My question is about loading video files, When I doubleclick on a movie which is an AVI, I get the beachball for almost a full minute.

Because this is a week old 2.4ghz dualcore machine, I expected movies to open faster than they do on my windows box which is a 2.0ghz singlecore.

I'm convinced there is something wrong with my setup, maybe a codec problem, but I dont really understand how Quicktime works.
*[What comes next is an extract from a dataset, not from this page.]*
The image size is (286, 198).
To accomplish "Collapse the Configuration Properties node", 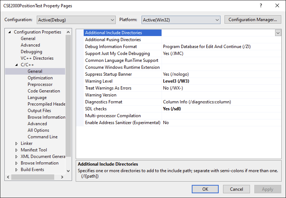I will tap(9, 32).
Is there a codec pack I need, or something?

As a second and less important issue, I also cannot drag to import most of my video files into iTunes, only a few work, so I believe it is also a codec problem, that iTunes is not recognizing most of my videofiles (I dont mean WMV, I know better than that, these are all AVI and some work, some dont).

I'd like to load up enough codecs to get this thing working properly, but don;t know where to look.
 
i had the same issue with you, but i was using an older versian of the perian codec. i just downloaded the most recent version found here, and it's loading a lot faster now.
 
Okay, I thought there had to be something wrong, something so obvious that you would know about it :)

The files play so I do have whatever codec is strictly required, but the problem is that the files takes soo long to do so. It's sitting right there in my Home/Movies folder but takes a full 60 seconds after I doubleclick before I even see Quicktime appear.

Frontrow suffers as well, because when you go into movies it tries to render the thumbnail image before moving into the Movies menu item and this step hangs the system for what feels like an eternity (I keep saying one minute, which is a long long time to stare at a frozen Frontrow menu).

This is why I think there is something wrong. I guess I will get videolan, I've used that on Windows for the occasional odd file format, but it has nothing to do with this slowness problem.
 
Okay, I thought there had to be something wrong, something so obvious that you would know about it :)

The files play so I do have whatever codec is strictly required, but the problem is that the files takes soo long to do so. ...
You could afford to be a little bit more proactive. First, the QuickTime player will give you the formats of your audio and video tracks. Second, it is likely that your videos are slow because you are using a PPC-based codec rather than a Univeral Binary version to play the video.
 
You could afford to be a little bit more proactive. First, the QuickTime player will give you the formats of your audio and video tracks. Second, it is likely that your videos are slow because you are using a PPC-based codec rather than a Univeral Binary version to play the video.

Okay, I didn't know QT would tell me file information, I will look for that..okay MovieInspector says only that it is a GenericMpeg-4 with Mpeg-3 audio. This isnt really codec information, and "show Movie Properties" is grayed out because I havent given them more money.


How can I tell which version of codec I have? The only one I have explicitly downloaded is XviD_Codec-r58 (Intel).component and the one from divx.com which I think they claimed was universal.

Just to check, This time I used a stopwatch (stopwach applet on the ipod), and between doubleclicking and the window first appearing is two minutes eleven seconds. That was with a full length movie, now when I tested this on a 25 minute cartoon (same mpeg-4) the time between doubleclick and video window is two seconds.

There should not be a sixty-times difference, and I dont think there should even be a linear (four times movie length = four times file opening, which would be eight seconds, not 131 seconds).